Saya mengawali tulisan ini dengan penjelasan tentang awal mula motif penulis dalam penulisan buku ini. Menarik untuk saya singgung, karena H Abdur Rosyid diliputi kegalauan setiap kita membaca turats atau kitab-kitab klasik di pesantren karya ulama terdahulu. Abdur Rosyid mengaku banyak menemukan bahwa motif dari pengarang kitab tersebut bukan dari keinginan sang pengarang, melainkan “atas pesanan atau atas permintaan atau atas keinginan” orang lain. Bukan murni ide penyusun kitab itu sendiri.

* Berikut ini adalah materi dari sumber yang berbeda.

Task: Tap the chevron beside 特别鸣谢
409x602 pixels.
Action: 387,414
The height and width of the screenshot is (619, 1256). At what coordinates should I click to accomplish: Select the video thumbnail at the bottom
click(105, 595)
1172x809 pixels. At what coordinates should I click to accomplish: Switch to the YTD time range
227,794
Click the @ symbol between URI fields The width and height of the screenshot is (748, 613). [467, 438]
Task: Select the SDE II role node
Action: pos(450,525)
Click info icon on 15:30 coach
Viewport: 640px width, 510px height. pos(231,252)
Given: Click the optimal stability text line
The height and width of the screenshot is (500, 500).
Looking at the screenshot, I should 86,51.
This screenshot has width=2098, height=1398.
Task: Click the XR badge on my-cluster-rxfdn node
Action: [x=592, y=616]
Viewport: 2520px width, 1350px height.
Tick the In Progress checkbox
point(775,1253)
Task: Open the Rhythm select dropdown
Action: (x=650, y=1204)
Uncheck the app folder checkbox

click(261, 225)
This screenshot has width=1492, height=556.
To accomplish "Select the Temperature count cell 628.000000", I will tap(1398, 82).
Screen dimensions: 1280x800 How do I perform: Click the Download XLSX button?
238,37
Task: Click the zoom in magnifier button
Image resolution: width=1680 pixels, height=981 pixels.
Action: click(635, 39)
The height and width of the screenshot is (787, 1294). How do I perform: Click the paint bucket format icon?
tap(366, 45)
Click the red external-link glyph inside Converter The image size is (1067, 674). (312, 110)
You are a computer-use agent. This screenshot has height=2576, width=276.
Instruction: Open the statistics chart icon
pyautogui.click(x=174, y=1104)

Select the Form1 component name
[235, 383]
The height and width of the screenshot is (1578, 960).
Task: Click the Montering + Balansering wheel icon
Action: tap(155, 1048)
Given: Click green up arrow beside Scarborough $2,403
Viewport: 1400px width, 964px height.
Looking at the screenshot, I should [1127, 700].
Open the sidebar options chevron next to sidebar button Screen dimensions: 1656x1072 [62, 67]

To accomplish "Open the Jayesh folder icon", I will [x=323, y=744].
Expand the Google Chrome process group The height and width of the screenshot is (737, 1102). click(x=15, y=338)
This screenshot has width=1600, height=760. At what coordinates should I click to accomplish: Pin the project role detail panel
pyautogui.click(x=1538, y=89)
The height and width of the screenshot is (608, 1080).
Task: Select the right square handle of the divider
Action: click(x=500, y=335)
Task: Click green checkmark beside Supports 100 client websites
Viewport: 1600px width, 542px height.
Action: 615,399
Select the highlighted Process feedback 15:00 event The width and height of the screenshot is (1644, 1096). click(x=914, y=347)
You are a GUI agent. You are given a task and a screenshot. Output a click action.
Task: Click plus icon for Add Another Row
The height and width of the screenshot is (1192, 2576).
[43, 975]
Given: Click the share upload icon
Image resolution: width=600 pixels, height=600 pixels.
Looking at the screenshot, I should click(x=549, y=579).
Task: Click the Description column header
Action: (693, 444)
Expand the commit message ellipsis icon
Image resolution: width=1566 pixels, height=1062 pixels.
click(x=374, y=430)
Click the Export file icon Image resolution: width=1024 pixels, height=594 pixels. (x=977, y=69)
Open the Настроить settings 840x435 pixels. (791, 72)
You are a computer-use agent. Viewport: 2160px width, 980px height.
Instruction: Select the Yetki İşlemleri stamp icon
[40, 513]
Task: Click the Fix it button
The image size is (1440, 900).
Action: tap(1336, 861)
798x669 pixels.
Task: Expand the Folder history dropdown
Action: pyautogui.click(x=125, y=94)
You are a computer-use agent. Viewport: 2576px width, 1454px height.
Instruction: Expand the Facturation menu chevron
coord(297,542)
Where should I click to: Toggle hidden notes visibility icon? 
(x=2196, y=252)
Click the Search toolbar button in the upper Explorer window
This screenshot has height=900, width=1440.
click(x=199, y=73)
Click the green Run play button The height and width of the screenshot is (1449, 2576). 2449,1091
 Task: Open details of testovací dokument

Bagi Abdur Rosyid, permintaan tersebut dikarenakan keahlian dari masing-masing penyusun kitab. Sehingga mereka diminta untuk menulis kitab agar kemampuan yang mereka miliki bisa ditiru atau diamalkan orang lain. Seperti contoh yang dikemukakan penulis. Dalam bidang tasawuf dan tarekat, contohnya, Abdur Rosyid menyebutkan bahwa motif dari Syaikh Abdul Qadir Al-Jailany dalam menulis kitab Al-Ghunyah li al-Talib Tariq al-Haq fi al-Akhlaq wa al-Tasawwuf wa al-Adab al-Islamiyyah ialah permintaan dan permohonan dari pengikutnya.

Advertisements

Contoh lain, seperti dalam bidang fikih, Syaikh Ahmad ibn Ruslan Al-Syafi’i yang mengarang kitab Zubad. Juga bidang tauhid, Syaikh Nawawy al-Jawy al-Bantany dalam mengarang kitab Tijan Durary. Motif mereka menulis kitab yang sama-sama dilatari oleh permintaan dari teman-teman mereka.

Dalam pengantar buku ini,  Abdur Rosyid menyatakan bahwa, “Motif penulisan buku ini justru sebaliknya, karena penulis sama sekali tidak tahu adab yang harus dilakukan dalam dunia akhirat. Ketidaktahuan inilah yang kemudian membuat penulis banyak melanggar adab, yang tidak boleh dilakukan dilanggar dan yang harus dilakukan tidak dikerjakan.” (hal. vi.)

Abdur Rasyid kemudian menceritakan kronolgi bagaiamana dahulu pada 2000-an, salah satu gurunya, Syaikh Ahmad Asrori Al-Ishaqi, pendiri Pondok Pesantren Assalafi Al-Fithrah Surabaya, menyuruh santri dan pengajar untuk memiliki kitab Lawaqih al-Anwar a al-Qudsiyyah fi Ma’rifah Qawa’id al-Shufiyyah karangan Syaikh ‘Abd al-Wahhab al-Sha’rani. Sebagai guru tarekat (Kyai Asori) memang jarang menyampaikan maksud dari perintah itu secara vulgar atau to the point. Dalam dunia tarekat terdapat adagium “murid yang baik itu bukan yang patuh terhadap perintah, tapi yang paham terhadap isyarat”.